Microglia are not bystanders. When activated by sustained nociceptive input, infection, or stress signalling — including via Toll-like receptor 4 (TLR4) — they release pro-inflammatory cytokines, substance P, nitric oxide, and excitatory amino acids¹³. The downstream consequences are stereotyped: cognitive impairment, fatigue, sleep disruption, mood disturbance, amplified pain. Sickness behaviour, made chronic.

This is no longer inferred from drug response or animal models. A 2025 review summarising recent hybrid MR/PET imaging studies in fibromyalgia patients reports widespread microglial activation measurable in vivo — indexed by uptake of a TSPO radioligand that binds preferentially to activated microglia and astrocytes — in regions overlapping with the cognitive networks already described. Increased binding in parietal grey matter correlates directly with cognitive symptoms, pain intensity, and reduced quality of life¹⁷. A separate diffusion-kurtosis imaging cohort found reduced microstructural integrity in bilateral dorsolateral prefrontal cortex and orbitofrontal cortex in FM patients, with elevated amyloid-β as an additional inflammatory marker¹⁸. The picture is no longer "the cells are probably activated." It is "the activation is visible on a scan, and it tracks the symptoms."

Mohapatra and colleagues performed bulk RNA sequencing on peripheral blood mononuclear cells from ninety-six fibromyalgia patients and ninety-three healthy controls¹⁵. The cohort did not separate cleanly from controls along a single inflammatory axis. Instead, the patients clustered into distinct transcriptomic subgroups, each with a characteristic dominant pathway. That finding has implications well beyond classification: if four patients carry four different molecular signatures, then a clinical trial that averages across them may report a null result even when each subgroup responds to a different mechanism.

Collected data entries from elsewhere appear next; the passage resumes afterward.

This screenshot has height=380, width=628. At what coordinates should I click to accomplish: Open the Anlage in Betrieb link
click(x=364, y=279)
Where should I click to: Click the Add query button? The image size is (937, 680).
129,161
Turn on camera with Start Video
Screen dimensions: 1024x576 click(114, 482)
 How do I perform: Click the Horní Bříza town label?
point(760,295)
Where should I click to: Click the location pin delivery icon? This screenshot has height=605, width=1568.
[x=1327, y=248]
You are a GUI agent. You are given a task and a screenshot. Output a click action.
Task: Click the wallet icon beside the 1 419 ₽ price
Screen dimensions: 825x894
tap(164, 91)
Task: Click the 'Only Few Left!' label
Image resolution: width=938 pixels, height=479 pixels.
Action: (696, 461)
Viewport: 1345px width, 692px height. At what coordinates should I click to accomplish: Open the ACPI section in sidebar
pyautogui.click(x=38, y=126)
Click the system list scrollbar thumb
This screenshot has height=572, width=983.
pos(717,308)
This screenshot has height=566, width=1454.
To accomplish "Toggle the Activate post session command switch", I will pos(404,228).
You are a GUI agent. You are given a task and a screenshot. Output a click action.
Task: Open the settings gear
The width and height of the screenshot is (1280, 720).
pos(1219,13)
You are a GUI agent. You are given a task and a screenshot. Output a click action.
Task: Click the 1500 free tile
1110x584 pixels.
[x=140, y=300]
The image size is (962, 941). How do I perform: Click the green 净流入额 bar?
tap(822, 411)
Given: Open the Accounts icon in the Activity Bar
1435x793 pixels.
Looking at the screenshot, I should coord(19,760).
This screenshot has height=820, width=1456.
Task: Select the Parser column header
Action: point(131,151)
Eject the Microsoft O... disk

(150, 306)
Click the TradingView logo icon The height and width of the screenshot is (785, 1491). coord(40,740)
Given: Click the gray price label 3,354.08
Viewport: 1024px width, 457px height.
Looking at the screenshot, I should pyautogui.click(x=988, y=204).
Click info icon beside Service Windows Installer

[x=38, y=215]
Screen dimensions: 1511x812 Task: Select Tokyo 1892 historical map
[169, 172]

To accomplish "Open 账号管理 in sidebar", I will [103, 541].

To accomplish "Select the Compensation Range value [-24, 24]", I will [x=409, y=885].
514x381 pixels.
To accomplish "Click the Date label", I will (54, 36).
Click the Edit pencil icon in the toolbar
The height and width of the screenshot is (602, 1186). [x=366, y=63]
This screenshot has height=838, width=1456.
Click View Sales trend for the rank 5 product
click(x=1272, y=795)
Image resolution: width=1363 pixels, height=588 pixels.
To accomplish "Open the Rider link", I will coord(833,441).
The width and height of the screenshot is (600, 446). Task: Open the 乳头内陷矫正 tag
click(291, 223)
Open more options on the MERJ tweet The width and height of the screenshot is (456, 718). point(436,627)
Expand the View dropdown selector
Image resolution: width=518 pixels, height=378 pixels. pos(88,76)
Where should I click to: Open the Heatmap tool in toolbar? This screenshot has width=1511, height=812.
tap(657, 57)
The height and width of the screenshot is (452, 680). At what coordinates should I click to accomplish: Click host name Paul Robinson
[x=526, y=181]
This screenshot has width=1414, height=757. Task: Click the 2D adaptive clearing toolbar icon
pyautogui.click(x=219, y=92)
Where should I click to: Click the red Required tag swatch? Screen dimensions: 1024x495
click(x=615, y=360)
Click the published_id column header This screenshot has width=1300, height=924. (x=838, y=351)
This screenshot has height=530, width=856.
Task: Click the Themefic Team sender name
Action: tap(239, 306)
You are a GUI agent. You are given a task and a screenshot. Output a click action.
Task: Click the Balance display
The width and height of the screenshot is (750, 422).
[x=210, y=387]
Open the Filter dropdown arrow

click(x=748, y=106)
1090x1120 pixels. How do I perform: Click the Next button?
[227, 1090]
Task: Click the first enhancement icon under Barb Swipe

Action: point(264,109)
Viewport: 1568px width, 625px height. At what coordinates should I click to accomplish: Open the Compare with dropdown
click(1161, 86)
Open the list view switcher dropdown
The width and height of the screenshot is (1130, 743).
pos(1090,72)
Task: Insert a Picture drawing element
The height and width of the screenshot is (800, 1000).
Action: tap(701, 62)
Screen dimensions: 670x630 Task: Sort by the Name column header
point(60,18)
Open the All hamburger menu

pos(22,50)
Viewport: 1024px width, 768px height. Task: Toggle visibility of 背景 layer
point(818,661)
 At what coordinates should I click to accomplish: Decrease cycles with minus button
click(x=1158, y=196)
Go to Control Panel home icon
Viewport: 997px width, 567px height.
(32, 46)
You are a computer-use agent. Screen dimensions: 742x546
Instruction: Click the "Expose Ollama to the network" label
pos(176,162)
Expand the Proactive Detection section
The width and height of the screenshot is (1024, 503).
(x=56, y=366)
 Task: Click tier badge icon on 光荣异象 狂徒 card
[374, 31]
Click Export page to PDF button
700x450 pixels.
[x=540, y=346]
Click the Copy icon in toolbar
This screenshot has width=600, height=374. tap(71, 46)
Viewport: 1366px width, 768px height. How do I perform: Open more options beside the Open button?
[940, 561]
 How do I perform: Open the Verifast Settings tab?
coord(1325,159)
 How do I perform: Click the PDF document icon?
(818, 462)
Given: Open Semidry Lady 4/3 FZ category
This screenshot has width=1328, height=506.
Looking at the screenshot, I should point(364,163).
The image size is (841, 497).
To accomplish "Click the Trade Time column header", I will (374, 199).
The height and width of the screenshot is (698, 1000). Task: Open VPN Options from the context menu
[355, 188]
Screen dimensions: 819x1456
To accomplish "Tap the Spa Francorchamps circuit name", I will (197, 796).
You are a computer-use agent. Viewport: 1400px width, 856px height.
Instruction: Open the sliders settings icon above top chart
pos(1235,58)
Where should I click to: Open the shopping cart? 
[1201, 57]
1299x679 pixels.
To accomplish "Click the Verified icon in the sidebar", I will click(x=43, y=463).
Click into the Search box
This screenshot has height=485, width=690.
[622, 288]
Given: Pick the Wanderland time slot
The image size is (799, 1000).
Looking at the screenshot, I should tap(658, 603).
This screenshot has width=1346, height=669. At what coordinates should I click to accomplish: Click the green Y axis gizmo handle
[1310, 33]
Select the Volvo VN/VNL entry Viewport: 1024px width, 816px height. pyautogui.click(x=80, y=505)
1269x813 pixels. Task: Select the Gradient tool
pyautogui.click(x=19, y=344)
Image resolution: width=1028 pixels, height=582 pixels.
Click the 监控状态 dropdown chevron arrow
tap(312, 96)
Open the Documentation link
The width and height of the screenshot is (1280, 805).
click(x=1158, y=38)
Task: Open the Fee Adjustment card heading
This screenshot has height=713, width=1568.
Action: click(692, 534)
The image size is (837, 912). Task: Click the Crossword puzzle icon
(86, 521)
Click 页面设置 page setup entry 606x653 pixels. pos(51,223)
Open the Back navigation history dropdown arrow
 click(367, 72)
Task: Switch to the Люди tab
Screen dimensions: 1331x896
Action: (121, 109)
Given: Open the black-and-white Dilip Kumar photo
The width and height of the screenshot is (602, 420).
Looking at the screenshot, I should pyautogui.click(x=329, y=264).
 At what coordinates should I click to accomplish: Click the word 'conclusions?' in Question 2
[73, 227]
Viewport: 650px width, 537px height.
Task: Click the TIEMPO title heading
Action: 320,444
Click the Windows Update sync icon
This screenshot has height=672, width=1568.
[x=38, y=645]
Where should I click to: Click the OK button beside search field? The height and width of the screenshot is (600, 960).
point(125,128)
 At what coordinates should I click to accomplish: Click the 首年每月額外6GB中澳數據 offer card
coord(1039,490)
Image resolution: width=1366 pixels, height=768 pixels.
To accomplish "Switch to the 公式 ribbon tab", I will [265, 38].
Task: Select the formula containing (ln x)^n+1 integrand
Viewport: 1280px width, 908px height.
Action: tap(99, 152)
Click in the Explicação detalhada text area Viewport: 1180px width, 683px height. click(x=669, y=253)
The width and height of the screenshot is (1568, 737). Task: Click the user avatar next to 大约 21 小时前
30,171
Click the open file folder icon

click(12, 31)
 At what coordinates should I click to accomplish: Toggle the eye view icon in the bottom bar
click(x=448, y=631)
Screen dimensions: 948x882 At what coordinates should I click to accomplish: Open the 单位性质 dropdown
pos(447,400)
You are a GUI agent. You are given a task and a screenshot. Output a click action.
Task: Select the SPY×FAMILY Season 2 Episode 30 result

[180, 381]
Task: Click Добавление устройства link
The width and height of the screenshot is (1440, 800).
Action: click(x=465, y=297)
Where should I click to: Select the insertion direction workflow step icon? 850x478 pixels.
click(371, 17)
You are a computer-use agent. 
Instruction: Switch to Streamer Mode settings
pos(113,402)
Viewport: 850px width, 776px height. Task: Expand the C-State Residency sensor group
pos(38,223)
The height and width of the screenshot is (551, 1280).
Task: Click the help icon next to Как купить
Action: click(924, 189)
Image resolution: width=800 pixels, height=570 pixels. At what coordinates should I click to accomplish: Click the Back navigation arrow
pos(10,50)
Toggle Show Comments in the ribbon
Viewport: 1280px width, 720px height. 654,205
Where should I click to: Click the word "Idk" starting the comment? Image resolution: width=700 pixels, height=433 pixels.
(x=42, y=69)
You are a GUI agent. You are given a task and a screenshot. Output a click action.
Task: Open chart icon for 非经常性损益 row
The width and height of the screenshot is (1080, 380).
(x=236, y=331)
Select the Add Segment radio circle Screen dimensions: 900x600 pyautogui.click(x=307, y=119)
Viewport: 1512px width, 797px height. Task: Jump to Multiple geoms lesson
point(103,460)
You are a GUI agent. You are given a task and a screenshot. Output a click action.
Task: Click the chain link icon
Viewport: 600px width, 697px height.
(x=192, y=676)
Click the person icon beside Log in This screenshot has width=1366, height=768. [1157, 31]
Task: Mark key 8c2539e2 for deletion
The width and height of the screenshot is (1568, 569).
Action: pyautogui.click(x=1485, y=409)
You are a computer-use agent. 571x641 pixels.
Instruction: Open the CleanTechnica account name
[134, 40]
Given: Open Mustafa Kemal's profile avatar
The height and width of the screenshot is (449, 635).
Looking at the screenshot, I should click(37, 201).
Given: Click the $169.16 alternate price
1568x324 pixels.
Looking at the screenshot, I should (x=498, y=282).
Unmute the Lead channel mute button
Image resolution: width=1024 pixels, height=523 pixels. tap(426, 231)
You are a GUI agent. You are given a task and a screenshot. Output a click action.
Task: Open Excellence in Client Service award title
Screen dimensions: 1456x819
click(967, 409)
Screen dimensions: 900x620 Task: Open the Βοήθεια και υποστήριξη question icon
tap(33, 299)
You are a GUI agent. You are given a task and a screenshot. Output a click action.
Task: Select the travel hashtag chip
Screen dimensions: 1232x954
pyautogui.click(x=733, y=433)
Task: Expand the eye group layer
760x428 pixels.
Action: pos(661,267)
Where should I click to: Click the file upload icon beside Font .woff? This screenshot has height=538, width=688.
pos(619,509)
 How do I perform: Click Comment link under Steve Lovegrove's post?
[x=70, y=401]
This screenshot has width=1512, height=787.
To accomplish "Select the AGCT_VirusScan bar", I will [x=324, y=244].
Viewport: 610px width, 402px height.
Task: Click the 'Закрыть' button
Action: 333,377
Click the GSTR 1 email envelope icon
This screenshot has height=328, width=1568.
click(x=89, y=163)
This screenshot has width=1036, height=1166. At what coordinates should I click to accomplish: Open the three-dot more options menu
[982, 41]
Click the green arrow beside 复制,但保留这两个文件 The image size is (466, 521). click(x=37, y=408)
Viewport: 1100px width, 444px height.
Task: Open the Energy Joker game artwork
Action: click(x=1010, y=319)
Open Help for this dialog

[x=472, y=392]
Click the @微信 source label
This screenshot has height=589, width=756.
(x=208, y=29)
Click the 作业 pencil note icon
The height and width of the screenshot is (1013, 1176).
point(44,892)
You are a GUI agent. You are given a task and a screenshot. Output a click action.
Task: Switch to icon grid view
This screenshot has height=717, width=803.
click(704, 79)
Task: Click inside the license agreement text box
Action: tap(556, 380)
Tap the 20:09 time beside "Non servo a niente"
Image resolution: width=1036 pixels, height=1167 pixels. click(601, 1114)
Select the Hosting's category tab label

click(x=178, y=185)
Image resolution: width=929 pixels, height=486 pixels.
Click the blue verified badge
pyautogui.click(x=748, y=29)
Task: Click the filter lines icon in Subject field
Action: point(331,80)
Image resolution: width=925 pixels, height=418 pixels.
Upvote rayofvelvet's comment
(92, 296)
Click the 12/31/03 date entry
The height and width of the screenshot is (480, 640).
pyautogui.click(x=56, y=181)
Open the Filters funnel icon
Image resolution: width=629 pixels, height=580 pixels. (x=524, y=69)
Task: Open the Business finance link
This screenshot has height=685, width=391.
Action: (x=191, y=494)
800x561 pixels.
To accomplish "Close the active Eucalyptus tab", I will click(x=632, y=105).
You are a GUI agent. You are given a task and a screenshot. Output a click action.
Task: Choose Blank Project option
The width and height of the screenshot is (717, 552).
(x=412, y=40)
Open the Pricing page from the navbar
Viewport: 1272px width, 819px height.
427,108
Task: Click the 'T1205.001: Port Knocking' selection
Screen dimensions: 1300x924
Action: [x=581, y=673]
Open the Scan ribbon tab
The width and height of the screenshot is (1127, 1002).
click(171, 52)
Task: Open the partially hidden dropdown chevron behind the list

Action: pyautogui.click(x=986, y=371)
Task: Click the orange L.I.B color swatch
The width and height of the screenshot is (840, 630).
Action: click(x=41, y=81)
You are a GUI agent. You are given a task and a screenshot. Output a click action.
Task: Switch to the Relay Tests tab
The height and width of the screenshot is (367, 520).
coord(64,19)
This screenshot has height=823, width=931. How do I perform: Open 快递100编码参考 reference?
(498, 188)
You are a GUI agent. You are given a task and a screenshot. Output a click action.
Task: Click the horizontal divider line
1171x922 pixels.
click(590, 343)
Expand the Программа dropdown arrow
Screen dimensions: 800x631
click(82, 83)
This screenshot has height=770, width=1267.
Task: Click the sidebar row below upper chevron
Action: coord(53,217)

Independent analytic work using a covariance-geometry approach — the Dynamical State Index (DSI), defined as the ratio of the two largest eigenvalues of the cohort gene-expression covariance matrix — confirms this pattern. Healthy cohorts present anisotropic geometry, with one biological axis dominating. Fibromyalgia cohorts present compressed, near-spherical geometry: no single program is in charge. Within the patient cloud, four sub-clusters emerge that align with the Mohapatra signatures¹⁵. The biological interpretation is that fibromyalgia is not driven by one inflammatory axis but by a loss of coordination — immune static where there ought to be immune signal.

Naltrexone, at the high doses used to treat opioid dependence, is a μ-opioid receptor antagonist. At low doses — typically 1.5 to 6 mg daily — it does something different. It crosses the blood–brain barrier and acts as an antagonist at Toll-like receptor 4 (TLR4) on microglia¹³¹⁴. TLR4 is the receptor that activates microglial inflammation in response to danger signals, including those generated by sustained nociceptive input. Antagonising it damps the cascade that produces the cytokines, substance P, nitric oxide, and excitatory amino acids responsible for cognitive impairment, fatigue, and amplified pain.

Systematic reviews and meta-analyses of LDN in fibromyalgia consistently report modest but statistically significant reductions in pain. A 2023 PMC systematic review and a 2024 meta-analysis with trial sequential analysis both found a mean pain-score reduction in the order of −0.86 points (95% CI −1.20 to −0.51, p<0.001) versus placebo, with favourable safety profiles¹¹. A 2023 Lancet Rheumatology randomised controlled trial of 6 mg once-daily naltrexone in women with fibromyalgia added the largest single RCT to the evidence base, contributing to but not transforming the overall signal¹².

On cognitive symptoms specifically, the evidence is thinner. The 2023 systematic review notes that results indicate LDN might improve memory complaints associated with fibromyalgia and recommends future trials investigate this directly¹¹. Case reports and open-label series describe improvements in "cognitive impairment" and "waking unrefreshed" alongside pain reduction¹¹, but these are not the same level of evidence as a powered RCT with cognition as a primary endpoint. That trial has not yet been done.